§ **QUOTED PASSAGE**:
Publisted at 7:51 AM, Tue Jul 9th, 2024

Afghan authorities have slashed the salaries of women government workers who have been forced to stay at home since the Taliban seized power, the finance ministry said yesterday.

After kicking out the foreign-backed government in 2021, the Taliban government stopped most women employed in the public sector from attending their offices while continuing to pay them.

"Women who are at home and do not go to the office... their salaries are 5,000 Afghanis ($70) a month," Ahmad Wali Haqmal, the finance ministry spokesman, told AFP.

Women who are permitted to work in segregated areas such as in government hospitals or schools would continue to get paid a salary according to their position.

Women had previously earned up to around 35,000 Afghanis in the public sector, including university professors forced off campus.

Administrative roles in ministries could pay around 20,000 Afghanis, although this was reduced for many to around 15,000 after the Taliban seized power.

A 25-year-old woman, who asked not to be identified for security reasons and who has worked for the Information and Culture department outside Kabul since early 2021, said her salary has dropped from 10,000 Afghanis.

"Making women stay at home is already a very big problem for us -- we are in a very bad mental and psychological condition -- and now that our salaries have decreased, this has only worsened," she told AFP.

She uses her salary to support the seven members of her family, including her sick mother, but said it would barely last her two weeks.

The salary change came into effect in July and is estimated to affect tens of thousands of women who work in the public sector, the finance ministry spokesman said.

Since returning to power in 2021, Taliban authorities have curtailed the freedoms of women based on a strict interpretation of Islamic law, which the United Nations has labelled "gender apartheid".

Women have been pushed out of public life, including bans on education, as well as visiting public parks, gyms and baths.

Afghanistan has been battered by decades of war, long propped up by international aid that has been dramatically reduced since the Taliban took back power.

§ **DATASET EXTRACT**:
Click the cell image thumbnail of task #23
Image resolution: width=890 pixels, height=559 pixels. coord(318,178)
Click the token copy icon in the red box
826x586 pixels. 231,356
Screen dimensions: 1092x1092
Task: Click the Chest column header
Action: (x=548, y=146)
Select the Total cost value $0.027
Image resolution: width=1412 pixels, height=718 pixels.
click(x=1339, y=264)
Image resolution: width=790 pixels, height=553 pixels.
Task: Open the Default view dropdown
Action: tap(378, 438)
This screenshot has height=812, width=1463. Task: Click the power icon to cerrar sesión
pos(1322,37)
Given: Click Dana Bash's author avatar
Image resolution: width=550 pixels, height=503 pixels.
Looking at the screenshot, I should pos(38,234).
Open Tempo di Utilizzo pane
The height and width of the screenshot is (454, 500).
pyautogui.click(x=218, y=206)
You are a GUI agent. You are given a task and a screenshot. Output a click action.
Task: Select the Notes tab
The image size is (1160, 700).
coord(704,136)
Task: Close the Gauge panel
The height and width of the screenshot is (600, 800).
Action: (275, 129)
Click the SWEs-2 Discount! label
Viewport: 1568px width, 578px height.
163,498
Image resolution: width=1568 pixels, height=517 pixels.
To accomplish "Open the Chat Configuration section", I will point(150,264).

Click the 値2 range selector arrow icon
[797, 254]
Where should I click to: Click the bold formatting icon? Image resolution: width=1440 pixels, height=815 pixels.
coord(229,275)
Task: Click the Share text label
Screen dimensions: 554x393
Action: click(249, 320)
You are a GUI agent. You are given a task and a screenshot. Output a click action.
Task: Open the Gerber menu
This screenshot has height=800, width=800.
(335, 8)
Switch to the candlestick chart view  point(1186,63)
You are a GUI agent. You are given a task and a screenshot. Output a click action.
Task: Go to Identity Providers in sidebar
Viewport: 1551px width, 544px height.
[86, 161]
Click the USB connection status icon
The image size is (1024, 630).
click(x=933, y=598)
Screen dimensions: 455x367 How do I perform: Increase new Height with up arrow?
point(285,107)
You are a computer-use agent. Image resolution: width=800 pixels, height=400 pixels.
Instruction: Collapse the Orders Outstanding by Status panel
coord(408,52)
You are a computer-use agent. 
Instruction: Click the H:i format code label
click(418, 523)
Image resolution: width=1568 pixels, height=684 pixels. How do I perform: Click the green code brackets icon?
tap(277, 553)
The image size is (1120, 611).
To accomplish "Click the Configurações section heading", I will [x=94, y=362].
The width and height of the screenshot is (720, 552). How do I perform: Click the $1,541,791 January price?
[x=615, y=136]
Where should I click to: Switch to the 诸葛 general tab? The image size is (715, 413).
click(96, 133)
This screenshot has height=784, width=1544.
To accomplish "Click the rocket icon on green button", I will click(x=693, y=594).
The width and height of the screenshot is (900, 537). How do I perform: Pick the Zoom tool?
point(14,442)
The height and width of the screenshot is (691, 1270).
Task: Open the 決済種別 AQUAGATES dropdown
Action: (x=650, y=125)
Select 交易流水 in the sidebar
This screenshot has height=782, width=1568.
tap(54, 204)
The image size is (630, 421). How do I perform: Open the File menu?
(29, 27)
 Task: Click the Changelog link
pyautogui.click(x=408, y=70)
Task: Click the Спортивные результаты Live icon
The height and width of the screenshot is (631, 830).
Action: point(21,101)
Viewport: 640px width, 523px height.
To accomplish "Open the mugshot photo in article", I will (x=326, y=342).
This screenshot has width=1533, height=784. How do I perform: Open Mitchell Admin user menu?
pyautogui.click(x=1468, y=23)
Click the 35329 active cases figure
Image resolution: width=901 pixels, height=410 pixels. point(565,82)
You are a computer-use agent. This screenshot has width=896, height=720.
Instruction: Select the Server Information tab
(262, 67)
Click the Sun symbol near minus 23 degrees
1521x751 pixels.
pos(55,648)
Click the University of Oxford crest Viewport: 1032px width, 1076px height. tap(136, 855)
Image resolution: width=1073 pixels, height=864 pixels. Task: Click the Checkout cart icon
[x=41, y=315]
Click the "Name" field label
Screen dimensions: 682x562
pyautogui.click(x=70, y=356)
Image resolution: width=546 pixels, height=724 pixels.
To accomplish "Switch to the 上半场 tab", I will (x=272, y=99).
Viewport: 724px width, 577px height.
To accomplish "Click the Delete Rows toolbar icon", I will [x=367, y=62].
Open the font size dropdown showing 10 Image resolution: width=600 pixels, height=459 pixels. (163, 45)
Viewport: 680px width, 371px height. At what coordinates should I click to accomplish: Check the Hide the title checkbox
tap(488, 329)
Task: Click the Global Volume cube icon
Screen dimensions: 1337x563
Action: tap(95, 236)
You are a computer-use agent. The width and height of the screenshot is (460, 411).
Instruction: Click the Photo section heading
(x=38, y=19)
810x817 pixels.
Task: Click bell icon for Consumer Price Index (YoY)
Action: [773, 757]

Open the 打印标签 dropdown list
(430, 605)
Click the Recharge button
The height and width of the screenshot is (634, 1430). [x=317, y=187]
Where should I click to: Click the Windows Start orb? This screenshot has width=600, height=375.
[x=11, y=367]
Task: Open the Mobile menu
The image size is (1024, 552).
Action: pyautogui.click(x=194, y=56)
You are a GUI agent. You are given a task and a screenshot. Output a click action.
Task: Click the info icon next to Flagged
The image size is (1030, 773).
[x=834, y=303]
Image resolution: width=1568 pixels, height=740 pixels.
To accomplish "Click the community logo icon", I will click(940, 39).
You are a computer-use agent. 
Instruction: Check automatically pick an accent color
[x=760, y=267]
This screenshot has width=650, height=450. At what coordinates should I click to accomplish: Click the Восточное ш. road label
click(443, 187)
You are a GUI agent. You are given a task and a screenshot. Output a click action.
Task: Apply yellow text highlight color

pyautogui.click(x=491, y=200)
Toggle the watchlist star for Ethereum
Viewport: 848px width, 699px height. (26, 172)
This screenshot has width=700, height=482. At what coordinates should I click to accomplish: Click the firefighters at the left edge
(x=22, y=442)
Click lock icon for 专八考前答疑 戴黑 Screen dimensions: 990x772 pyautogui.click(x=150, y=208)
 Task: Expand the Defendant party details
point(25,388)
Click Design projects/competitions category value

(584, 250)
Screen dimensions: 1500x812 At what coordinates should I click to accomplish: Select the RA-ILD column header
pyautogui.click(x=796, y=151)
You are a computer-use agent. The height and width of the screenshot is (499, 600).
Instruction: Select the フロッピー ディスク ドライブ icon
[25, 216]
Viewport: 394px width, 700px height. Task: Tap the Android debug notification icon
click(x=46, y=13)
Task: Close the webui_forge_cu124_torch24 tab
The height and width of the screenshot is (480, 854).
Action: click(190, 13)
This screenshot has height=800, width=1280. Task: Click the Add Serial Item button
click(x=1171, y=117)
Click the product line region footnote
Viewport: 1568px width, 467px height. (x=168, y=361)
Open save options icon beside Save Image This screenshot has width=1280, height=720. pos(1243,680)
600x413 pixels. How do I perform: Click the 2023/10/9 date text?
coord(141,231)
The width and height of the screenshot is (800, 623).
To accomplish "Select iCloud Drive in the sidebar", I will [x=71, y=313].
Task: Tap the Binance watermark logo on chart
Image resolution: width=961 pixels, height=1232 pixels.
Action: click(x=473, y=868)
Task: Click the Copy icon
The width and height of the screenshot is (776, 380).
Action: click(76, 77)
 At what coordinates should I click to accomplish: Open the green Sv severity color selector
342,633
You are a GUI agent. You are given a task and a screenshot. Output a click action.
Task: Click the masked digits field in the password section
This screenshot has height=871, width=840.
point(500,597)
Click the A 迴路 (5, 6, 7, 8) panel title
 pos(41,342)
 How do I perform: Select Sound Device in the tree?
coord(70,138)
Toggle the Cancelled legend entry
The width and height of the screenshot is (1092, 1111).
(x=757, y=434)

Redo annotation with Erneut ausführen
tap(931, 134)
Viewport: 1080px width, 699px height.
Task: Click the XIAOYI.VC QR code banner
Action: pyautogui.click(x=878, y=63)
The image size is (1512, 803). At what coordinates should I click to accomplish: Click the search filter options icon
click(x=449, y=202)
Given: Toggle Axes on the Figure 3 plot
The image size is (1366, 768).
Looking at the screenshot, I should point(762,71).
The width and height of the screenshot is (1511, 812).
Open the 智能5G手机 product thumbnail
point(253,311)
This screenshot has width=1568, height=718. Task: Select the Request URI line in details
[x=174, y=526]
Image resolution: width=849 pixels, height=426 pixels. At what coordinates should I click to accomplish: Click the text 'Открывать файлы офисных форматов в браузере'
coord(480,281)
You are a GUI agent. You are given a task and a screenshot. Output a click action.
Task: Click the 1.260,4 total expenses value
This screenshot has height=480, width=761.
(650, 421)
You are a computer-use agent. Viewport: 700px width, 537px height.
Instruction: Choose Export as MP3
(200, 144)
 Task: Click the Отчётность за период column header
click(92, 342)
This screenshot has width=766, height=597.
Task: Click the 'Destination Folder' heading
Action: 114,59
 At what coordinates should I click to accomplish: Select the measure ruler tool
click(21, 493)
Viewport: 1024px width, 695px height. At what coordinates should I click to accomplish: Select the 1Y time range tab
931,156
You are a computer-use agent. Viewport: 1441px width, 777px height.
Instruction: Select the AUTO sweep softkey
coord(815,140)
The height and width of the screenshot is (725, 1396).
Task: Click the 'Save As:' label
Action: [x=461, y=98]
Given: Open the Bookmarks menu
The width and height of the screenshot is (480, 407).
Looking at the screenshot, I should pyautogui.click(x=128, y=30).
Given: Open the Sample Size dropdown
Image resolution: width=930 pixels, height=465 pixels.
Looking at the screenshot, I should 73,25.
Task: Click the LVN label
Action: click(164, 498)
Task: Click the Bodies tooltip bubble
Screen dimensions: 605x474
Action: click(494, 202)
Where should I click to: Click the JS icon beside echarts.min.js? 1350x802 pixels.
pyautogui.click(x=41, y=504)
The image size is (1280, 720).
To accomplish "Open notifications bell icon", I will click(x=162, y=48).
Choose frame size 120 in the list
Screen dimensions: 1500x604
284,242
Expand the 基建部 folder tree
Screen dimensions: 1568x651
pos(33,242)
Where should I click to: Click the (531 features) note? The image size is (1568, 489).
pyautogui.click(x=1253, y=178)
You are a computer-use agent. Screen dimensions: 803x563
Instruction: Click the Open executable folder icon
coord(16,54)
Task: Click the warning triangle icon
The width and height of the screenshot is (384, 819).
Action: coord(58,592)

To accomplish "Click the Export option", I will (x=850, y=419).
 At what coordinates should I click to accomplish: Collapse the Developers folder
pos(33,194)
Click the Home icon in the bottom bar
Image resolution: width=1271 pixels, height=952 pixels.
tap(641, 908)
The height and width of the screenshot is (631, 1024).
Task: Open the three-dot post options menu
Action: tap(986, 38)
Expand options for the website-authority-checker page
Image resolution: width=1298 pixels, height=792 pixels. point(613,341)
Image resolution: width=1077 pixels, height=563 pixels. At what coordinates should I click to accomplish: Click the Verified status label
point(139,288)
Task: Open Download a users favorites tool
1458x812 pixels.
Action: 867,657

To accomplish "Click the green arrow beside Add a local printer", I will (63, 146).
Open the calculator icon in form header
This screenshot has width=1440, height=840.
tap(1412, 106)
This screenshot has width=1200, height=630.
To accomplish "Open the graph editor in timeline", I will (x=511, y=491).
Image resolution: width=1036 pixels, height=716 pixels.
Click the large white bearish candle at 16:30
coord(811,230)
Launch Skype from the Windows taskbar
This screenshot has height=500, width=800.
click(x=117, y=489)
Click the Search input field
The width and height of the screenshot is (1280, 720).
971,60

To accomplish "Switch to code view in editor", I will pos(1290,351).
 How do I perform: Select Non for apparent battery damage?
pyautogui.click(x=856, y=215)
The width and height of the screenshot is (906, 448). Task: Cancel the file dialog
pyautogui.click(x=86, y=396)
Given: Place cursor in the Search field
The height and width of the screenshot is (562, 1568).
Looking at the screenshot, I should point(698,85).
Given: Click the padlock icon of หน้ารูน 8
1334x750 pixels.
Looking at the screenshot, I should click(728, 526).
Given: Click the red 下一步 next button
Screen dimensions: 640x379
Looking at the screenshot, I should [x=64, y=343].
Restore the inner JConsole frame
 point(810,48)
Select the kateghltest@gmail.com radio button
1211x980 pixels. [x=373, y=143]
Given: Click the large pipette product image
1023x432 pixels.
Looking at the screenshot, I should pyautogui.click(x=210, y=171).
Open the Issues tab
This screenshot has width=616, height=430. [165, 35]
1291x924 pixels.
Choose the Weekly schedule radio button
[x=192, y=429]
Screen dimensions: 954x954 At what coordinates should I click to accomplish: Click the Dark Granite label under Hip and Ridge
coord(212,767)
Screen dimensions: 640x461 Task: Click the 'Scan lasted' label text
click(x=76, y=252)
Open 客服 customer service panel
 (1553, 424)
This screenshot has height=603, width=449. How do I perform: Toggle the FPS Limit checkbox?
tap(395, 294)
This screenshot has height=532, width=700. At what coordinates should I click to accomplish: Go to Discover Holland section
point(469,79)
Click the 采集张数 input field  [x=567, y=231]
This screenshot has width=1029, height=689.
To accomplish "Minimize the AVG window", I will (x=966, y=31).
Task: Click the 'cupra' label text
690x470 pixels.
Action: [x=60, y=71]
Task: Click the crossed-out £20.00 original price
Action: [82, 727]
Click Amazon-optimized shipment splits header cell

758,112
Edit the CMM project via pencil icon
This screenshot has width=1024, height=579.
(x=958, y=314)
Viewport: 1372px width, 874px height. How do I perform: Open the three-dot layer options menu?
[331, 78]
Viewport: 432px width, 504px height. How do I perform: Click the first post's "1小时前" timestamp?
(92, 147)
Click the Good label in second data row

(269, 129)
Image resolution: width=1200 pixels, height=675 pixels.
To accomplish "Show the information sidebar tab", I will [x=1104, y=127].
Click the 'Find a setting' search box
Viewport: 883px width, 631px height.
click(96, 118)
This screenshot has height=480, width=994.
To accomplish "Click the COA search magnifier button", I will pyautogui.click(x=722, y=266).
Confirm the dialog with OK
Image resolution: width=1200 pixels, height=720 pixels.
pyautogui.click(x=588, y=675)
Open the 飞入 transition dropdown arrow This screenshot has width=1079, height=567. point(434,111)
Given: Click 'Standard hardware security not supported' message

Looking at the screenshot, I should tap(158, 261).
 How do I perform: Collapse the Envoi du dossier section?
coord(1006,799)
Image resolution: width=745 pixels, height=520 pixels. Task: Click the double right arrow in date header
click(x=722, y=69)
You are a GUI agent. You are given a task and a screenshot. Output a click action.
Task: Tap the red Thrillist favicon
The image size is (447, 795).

§ **TASK DESCRIPTION**:
In the article about Afghan women government workers' salaries, what monthly amount does the finance ministry spokesman say women who stay at home now receive?

§ **OUTPUT OF THE TASK**:
5,000 Afghanis ($70) a month.